A Machine Learning Approach to Quality Control Oceanographic Data

Guilherme P Castelao, Scripps Institution of Oceanography, La Jolla, CA, United States
Abstract:
Sampling errors are inevitable when measuring the oceans; thus, a quality control (QC) procedure capable of detecting spurious measurements is necessary to produce reliable datasets. While manual QC by human experts results in the best data quality, it can quickly become inefficient when handling large datasets, and it is also vulnerable to inconsistencies between different individuals. Even though automatic QC may overcome those issues, traditional QC methods often result in high rates of false positives. Here, I present a machine learning approach to automatically QC oceanographic data based on the Anomaly Detection technique. Multiple tests are combined into a single multidimensional criterion that learns the behavior of the good measurements, and identifies bad samples as outliers. When applied to 13 years of hydrographic profiles, the Anomaly Detection approach resulted in the best classification performance, reducing the error by at least 50% with respect to standard procedures.

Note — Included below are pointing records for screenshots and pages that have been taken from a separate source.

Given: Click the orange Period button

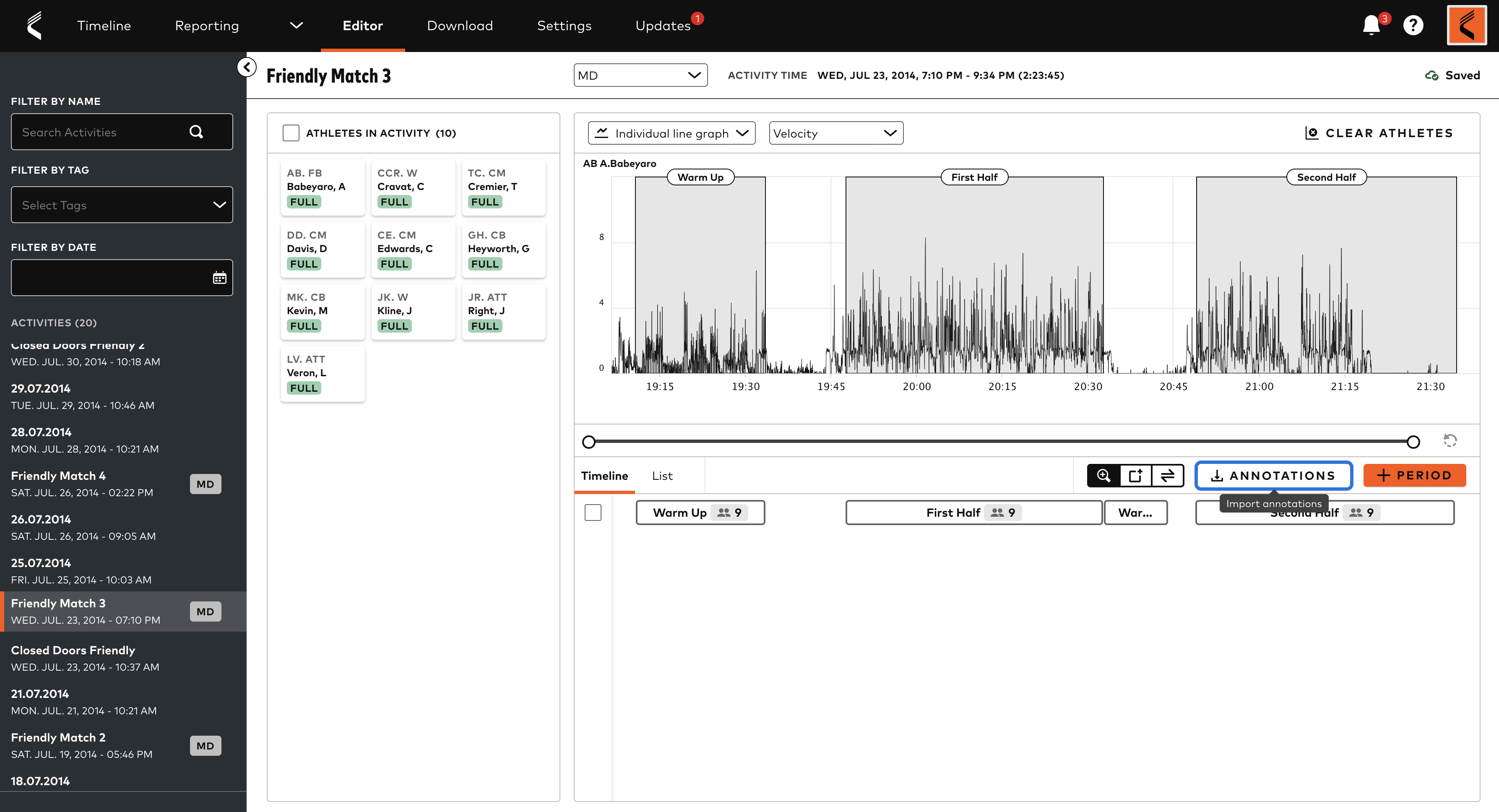Looking at the screenshot, I should [x=1415, y=475].
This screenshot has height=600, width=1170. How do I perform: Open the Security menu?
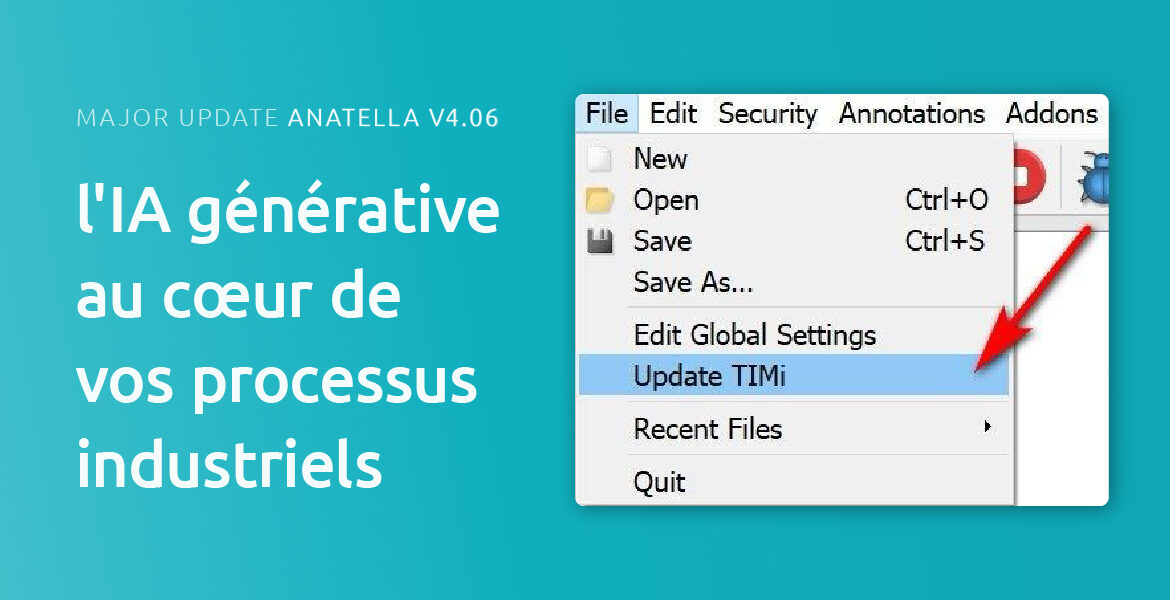click(767, 114)
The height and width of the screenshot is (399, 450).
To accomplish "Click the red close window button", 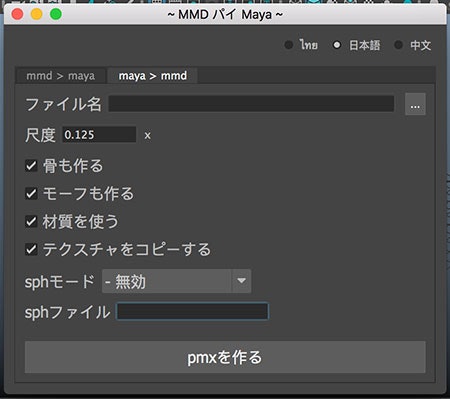I will [x=17, y=14].
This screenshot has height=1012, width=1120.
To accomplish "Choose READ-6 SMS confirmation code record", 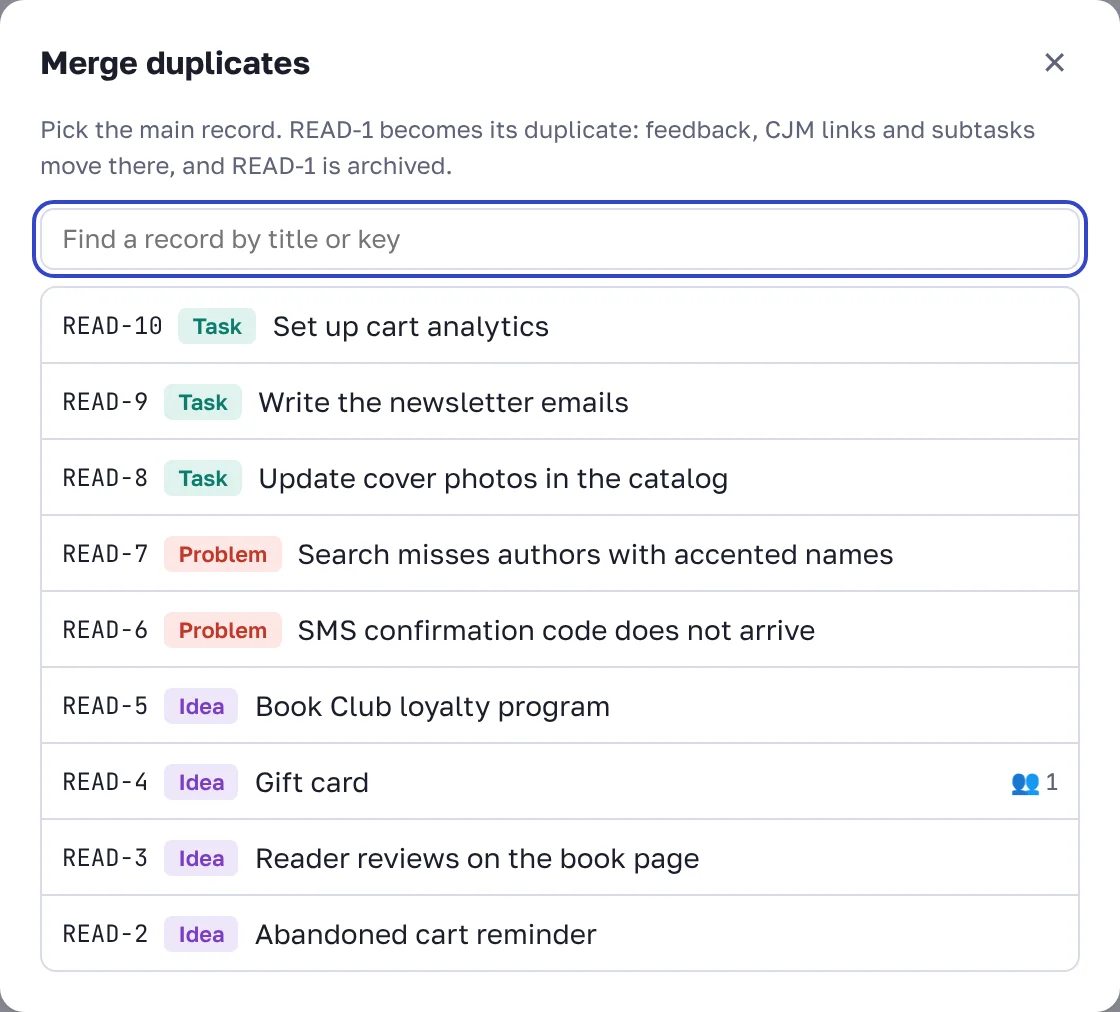I will [560, 630].
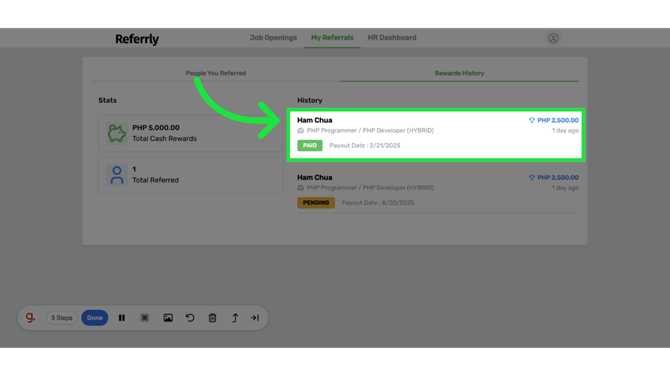
Task: Open the 3 Steps counter
Action: (x=62, y=318)
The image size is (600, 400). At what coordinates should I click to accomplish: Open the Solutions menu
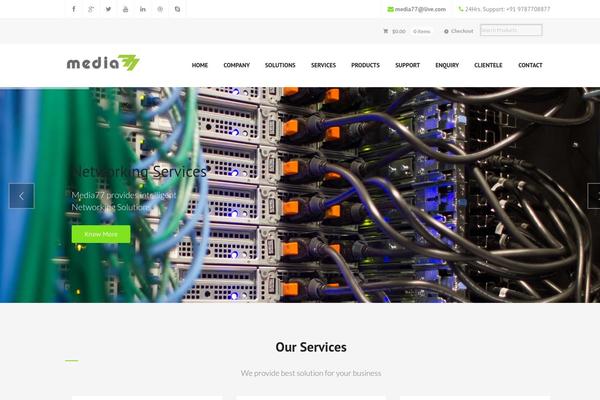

In support of the International Quality-Controlled Ocean Database (IQuOD) initiative, the Anomaly Detection was implemented as a reinforced learning system to coordinate and optimize the human expert workforce allowing for unprecedented efficiency to scan the whole World Ocean Database for miss-flagged measurements. An open-source Python package, CoTeDe, was developed to implement the Anomaly Detection and other state-of-the-art procedures to quality control oceanographic data profiles (e.g., CTD, XBT, Argo, underwater gliders) as well as along-track measurements such as TSGs.